Schemes to be run over the coming year include mini secondments that will place a materials scientist or design specialist within a business to provide solutions; Materials Innovation/Knowledge Transfer Fellowships, where industry representatives and academics swap places; Super SPARK Awards for creating product demonstrators; and the Materials KTN Business Plan Prize.
These seek to fulfil the Network’s aim to help the UK materials industry be globally competitive. As Operations Director of the KTN Robert Quarshie explained, much progress has already been made through the work of the nine nodes (see box top, right). As a taster:
- Faraday Advance has set up the DRIVENet project to stimulate design and processing initiatives to meet targets stipulated in the EU End of Life Vehicle Directive – 95% of a vehicle’s mass must be recovered and recycled by 2015.
- By linking a windscreen manufacturer with specialist surface analysis skills, the KTN helped ensure an estimated £300,000 worth of cost savings.

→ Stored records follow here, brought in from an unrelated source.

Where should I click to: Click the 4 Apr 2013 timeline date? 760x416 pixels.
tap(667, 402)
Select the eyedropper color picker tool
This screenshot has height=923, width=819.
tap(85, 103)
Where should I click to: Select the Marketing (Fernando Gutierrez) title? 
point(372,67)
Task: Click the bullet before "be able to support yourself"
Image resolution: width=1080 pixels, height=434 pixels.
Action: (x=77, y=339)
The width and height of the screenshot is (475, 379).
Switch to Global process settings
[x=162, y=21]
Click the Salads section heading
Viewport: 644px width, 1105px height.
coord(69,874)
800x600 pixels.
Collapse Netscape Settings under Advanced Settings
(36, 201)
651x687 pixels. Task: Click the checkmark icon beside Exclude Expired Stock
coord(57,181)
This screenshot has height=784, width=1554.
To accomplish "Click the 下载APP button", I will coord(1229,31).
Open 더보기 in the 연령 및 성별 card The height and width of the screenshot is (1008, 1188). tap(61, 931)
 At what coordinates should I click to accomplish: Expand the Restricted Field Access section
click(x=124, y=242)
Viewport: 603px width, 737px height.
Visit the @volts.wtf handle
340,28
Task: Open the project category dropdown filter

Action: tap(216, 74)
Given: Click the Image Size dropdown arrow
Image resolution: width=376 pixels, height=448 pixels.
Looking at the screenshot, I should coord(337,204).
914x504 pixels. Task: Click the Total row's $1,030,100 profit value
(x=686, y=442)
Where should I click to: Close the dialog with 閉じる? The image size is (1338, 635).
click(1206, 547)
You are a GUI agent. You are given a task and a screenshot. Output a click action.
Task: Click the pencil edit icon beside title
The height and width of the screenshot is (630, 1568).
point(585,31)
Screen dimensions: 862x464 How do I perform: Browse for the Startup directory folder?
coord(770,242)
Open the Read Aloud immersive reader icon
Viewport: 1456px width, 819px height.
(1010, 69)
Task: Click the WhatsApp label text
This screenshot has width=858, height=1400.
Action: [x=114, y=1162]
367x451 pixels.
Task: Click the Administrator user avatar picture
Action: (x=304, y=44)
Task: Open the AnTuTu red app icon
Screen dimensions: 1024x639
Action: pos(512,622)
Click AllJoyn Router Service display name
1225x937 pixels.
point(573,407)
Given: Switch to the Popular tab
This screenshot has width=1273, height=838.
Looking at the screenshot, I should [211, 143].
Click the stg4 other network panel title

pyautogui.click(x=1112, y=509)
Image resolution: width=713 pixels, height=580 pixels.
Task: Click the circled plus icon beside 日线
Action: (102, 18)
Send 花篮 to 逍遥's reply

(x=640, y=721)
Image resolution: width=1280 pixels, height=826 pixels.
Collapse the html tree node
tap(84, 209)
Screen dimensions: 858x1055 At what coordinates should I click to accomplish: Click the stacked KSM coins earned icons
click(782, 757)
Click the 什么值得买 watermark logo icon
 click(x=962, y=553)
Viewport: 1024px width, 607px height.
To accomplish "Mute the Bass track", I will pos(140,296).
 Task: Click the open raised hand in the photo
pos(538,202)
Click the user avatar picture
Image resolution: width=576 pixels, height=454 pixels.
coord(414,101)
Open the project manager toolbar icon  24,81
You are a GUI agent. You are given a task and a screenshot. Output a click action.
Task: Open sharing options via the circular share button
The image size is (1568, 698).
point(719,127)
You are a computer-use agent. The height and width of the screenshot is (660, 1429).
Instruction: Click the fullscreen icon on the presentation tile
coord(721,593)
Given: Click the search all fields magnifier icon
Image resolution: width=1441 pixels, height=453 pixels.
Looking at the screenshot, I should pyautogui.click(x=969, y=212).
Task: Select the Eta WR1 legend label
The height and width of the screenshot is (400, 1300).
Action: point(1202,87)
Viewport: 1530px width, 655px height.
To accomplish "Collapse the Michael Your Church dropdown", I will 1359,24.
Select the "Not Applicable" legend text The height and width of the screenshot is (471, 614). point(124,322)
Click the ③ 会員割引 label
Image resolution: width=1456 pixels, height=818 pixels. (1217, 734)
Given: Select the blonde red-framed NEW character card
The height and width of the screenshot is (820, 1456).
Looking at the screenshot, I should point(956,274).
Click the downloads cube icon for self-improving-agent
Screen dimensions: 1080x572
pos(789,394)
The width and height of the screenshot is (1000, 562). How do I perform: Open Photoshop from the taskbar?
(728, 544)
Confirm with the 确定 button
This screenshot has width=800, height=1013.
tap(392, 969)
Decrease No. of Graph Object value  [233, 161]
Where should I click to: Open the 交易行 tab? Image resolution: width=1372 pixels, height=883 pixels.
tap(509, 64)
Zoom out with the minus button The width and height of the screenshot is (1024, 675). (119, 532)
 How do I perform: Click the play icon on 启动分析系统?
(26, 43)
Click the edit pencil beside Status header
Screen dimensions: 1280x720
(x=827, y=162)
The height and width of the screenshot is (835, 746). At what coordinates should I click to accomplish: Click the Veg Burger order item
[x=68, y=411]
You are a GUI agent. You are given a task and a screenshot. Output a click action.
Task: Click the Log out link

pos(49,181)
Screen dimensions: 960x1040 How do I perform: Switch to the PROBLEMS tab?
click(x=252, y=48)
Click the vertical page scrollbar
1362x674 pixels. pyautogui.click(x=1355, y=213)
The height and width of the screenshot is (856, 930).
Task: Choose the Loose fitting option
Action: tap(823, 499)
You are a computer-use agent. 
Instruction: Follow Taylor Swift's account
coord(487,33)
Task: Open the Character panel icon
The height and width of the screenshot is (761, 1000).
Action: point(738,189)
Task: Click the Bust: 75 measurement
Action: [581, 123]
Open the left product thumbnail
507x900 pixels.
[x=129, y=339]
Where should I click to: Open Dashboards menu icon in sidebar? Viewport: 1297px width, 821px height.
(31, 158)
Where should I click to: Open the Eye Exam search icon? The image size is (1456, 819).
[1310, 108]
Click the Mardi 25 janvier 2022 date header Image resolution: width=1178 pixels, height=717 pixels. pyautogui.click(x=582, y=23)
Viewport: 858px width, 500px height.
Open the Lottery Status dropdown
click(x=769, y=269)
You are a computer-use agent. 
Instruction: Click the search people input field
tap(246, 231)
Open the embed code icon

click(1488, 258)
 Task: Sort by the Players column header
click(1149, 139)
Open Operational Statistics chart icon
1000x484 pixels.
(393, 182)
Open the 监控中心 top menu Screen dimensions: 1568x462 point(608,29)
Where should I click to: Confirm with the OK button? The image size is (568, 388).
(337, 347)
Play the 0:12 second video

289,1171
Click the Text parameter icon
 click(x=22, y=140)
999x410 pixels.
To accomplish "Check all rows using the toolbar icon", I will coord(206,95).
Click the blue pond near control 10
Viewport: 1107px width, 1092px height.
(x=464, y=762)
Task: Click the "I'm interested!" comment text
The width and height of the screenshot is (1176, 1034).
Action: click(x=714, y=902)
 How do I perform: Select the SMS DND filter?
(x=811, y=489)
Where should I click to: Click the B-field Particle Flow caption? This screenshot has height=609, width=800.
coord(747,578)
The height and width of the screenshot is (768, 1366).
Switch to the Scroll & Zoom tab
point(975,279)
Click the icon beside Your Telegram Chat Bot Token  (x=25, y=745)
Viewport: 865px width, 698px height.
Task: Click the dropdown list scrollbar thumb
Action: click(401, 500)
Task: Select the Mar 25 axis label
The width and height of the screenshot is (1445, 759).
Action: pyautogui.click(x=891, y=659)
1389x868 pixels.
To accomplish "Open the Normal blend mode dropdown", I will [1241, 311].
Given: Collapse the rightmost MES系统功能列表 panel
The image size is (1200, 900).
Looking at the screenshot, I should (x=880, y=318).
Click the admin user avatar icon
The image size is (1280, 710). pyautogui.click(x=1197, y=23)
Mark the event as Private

- DCS designs, a start-up in Portsmouth, UK, and Camira Fabrics Ltd, an SME in Mirfield, UK, have been assisted by Technitex to produce technical textiles for the UK’s National Health Service
But there is a long way to go. Professor Patrick Grant, Executive Director of Faraday Advance, the transport node of the KTN, explained that while many opportunities exist for novel and improved materials in areas such as energy and manufacturing efficiency, crime prevention and sensors, the following challenges remain and must be met:
The impact of globalisation – UK Industry needs to gain a greater market share through increased functionality of materials and products.
- Move to high value added, mass customised items through flexible manufacturing processes, increased automation and rapid adoption of emerging technologies.
- Retaining and improving the skills of engineers and technicians – By developing secondments and knowledge transfer partnerships.
- Increasing demands from end users – Products must have extended lifecycles, use less energy and produce fewer harmful emissions.
Materials in space
With the focus on novel materials and new horizons, it was apt that the rest of the day’s proceedings were dedicated to ‘Materials in the Space Age – A Universe of Opportunities’.
Dr Constantinos Stavrinidis from the European Space Agency (ESA) explained how engineers normally think of materials in spacecraft as being structural materials, but optical and electronic materials are now coming to the fore and new materials and applications are emerging.
Materials in outer space have to endure particularly harsh environments of vacuum, day and night thermal cycling of between -25ºC to 125ºC, vibration, monatomic oxygen attack, radiation, debris impacts, and acoustic sound pressure during launch, orbit and landing. New temperature materials are needed for a breakthrough in propulsion, for microelectromechanical systems for smaller satellites, and in thermal sub-systems, coolers and micro-compressors where thermal control is vital in components such as sensitive cameras.
The drive is towards lighter and stronger structures so that payloads’ weights can be increased, said Dr Torbin Henriksen, Head of the Structures Section at ESA. Bonding and joining are key issues.
To meet these goals, he outlined R&D in inflatable structures for lower mass and production costs of solar arrays, sunshields, antennae, solar sails and booms. Also under development are stable structures that use glass and ceramics for mirrors and optical benches, and in payload module constructions where high thermoelastic stability is required.